Monday, August 30, 2010

Changing Food Landscape of India

I like to try out new things to eat every weekend. And I observed yesterday that everything I have experimented with over one month or so is within the space of European cuisine. There are mainly two reasons why I have grown to like European cuisine: the pleasant post-eating experience – where you feel light yet full - and their varied nature: pasta is very different from, say, a club sandwich. Chinese cuisine also has the same qualities but everything on the Chinese menu has been tried and tested many times over.

European cuisine is comparatively new for the average Indian. It was always available but only at select places and exquisite prices. Now there are countless outlets offering European food at affordable prices. As a result of which, it's gradually grabbing the place that Chinese food used to occupy until few year ago. Now European food stands for what Chinese food stood for once: delicacy and affordability rolled into one. Today a European restaurant is where you want to date.

Mughlai, on the other hand, has retained its position. You may have switched your loyalty from Chinese to continental but you still look forward to Biriyianis and Kababs. Mughlai is very rich and so the occasion has to warrant it. People still prefer Muhglai at weddings. But culinary space in anything that’s a little cosmopolitan – like a birthday bash – was a toss up between pizza and Chinese until few years ago but with Chinese on its way out and European still not having established itself as a favorite of all (European is still something you want to eat with your close friends whose taste you know), there remains a vacuum.

There are few more challenges Euro cuisine faces in India. One of them is lack of awareness. People often mix it up with American food. For the average eater, there is not much difference between pizza (which is basically an American food) and pasta. Both are foreign, both contain lots of cheese, and therefore both are same.

The names of continental dishes are difficult to remember and different outlets have different things on offer, so what is authentic and what is a localized version of its continental counterpart is difficult to work out. That’s why I have remained restricted to a few items despite my penchant for food adventurism. Perhaps the joints and brands offering European fare can educate people about Euro cuisine through the media.

But to become a household favorite, European food has to be more widely available through restaurants in all Indian cities and Indianize itself to convert the people who find it bland. There is space for both authentic and localized varieties. Some Chinese dishes are more Indian than Chinese.

Some of the places I frequent are Casapicola, Friends, Sweet Chariot etc. I also visit Subway outlets, to gorge on sub-sandwiches. There are many more. I have tried out many items by now but my favorites are club sandwiches, penne, pasta (not always since it’s very cheesy). I don’t remember more names.

Tuesday, August 17, 2010

Home as Office

Many years ago, when I had heard that the son of my father’s close friend, who stayed in Japan and worked for a multinational company, had made his home his office, I was surprised. Today working from home is a very common practice among IT workers. The laptop and the internet have turned the old concept of office as workplace on its head.

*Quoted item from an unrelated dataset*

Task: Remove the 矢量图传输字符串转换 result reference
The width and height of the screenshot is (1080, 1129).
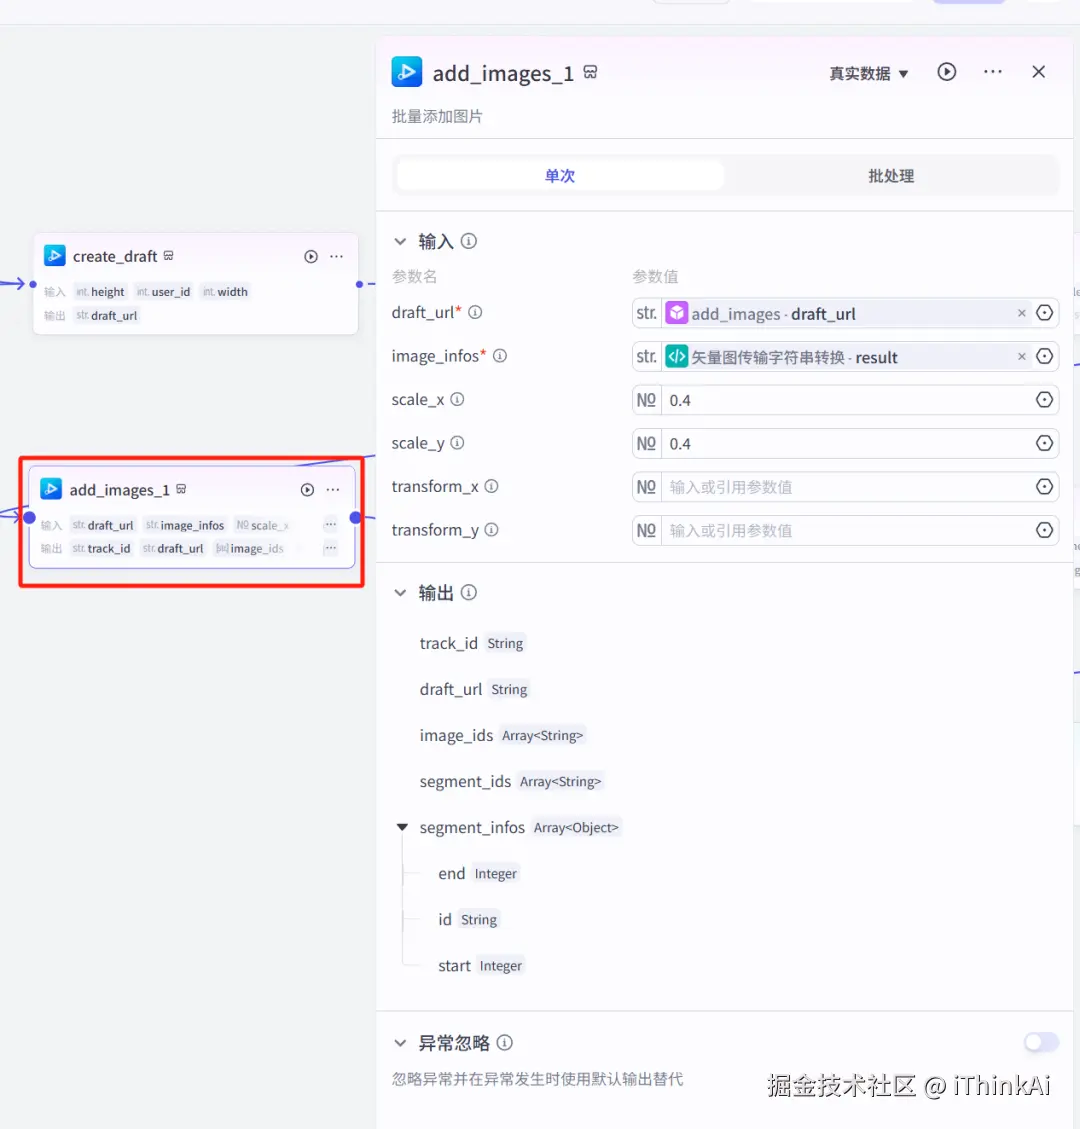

A sizable part of IT population either work from home frequently or have become home-based workers. Until few years ago, this privilege was available mainly to managers, but now it is quite common for a normal worker to operate away from office.

But despite the ubiquity of the practice, the concept has received a varied response in different parts of the world. In the US, working from home is hardly frowned upon. And I guess even in other parts of the West, it is considered quite normal (although the non-IT sector, even in the West, has remained cold to such new-age work practices).

Not so in India. The practice isn't more than five to six years old in India, but it’s catching up well with companies arming a larger body of their work force with laptops, a luxury which was limited to only IT managers until some years back.

But in India, the practice doesn’t enjoy the acceptability it has in the West. I sympathize with the Indian stand to an extent. There are certain problems. The concept is new to India and will take sometime to find acceptance (and it is getting some acceptance slowly). While there are people who work seriously regardless of where they work from, there is no dearth of work shirkers. You need a good setup at home to ensure that you are as effective while working at home as you would be if you were at office (power cuts don’t help). It doesn't help team bonding. And then, there are certain roles, even in IT, that can be better performed with your presence in office.

But, on the other hand, working from home has some advantages, too. It helps companies save infrastructure cost. The companies that allow their employees the luxury are seen as better employers than those that don't. It helps working women immensely. It also helps workers avoid unnecessary office socializing and thus promotes productivity.

If you look at the positives and negatives of the practice, the points in its favor will far outweigh the points against it. And, while the advantages are actual business and employee benefits, the disadvantages (like lack of proper setup, powercuts, work shirking etc) are problems whose solutions aren't difficult to worked out.